§ **Exercise directions**
Give again, unaltered, the lines of the listing below that run from the line having "Click the lock" through the line having "Task: Dismiss the dialog with the X button".

§ **Data records**
*** Block opens ***

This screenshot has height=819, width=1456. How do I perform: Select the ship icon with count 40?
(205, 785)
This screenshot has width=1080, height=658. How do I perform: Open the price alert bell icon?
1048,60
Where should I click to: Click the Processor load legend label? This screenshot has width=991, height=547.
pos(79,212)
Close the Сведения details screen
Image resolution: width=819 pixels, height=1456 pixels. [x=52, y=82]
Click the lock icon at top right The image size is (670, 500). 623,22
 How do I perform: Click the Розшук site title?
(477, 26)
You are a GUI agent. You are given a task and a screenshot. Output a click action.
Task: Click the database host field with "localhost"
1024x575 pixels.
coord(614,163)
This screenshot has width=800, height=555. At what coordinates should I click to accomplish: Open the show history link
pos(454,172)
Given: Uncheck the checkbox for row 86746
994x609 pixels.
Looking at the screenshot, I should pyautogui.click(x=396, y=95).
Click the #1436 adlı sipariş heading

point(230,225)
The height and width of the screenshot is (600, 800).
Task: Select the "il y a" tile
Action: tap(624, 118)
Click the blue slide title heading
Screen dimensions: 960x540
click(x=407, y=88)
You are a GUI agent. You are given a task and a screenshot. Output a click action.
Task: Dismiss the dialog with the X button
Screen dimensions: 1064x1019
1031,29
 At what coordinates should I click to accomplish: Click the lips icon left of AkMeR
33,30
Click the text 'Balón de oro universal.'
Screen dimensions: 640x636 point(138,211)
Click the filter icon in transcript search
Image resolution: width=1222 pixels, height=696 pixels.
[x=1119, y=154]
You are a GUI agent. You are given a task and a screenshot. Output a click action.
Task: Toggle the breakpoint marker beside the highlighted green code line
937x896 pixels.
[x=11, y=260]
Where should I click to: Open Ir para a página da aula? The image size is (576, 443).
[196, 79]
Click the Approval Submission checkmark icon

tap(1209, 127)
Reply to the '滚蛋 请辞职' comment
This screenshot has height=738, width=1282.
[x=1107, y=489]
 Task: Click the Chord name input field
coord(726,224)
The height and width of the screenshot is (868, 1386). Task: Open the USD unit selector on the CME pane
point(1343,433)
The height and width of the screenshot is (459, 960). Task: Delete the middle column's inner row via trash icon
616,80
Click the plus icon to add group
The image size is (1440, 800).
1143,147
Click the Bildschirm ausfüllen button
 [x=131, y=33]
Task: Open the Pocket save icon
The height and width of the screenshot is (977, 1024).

*** Block closes ***

§ **Exercise output**
Click the lock icon at top right The image size is (670, 500). 623,22
 How do I perform: Click the Розшук site title?
(477, 26)
You are a GUI agent. You are given a task and a screenshot. Output a click action.
Task: Click the database host field with "localhost"
1024x575 pixels.
coord(614,163)
This screenshot has width=800, height=555. At what coordinates should I click to accomplish: Open the show history link
pos(454,172)
Given: Uncheck the checkbox for row 86746
994x609 pixels.
Looking at the screenshot, I should pyautogui.click(x=396, y=95).
Click the #1436 adlı sipariş heading

point(230,225)
The height and width of the screenshot is (600, 800).
Task: Select the "il y a" tile
Action: tap(624, 118)
Click the blue slide title heading
Screen dimensions: 960x540
click(x=407, y=88)
You are a GUI agent. You are given a task and a screenshot. Output a click action.
Task: Dismiss the dialog with the X button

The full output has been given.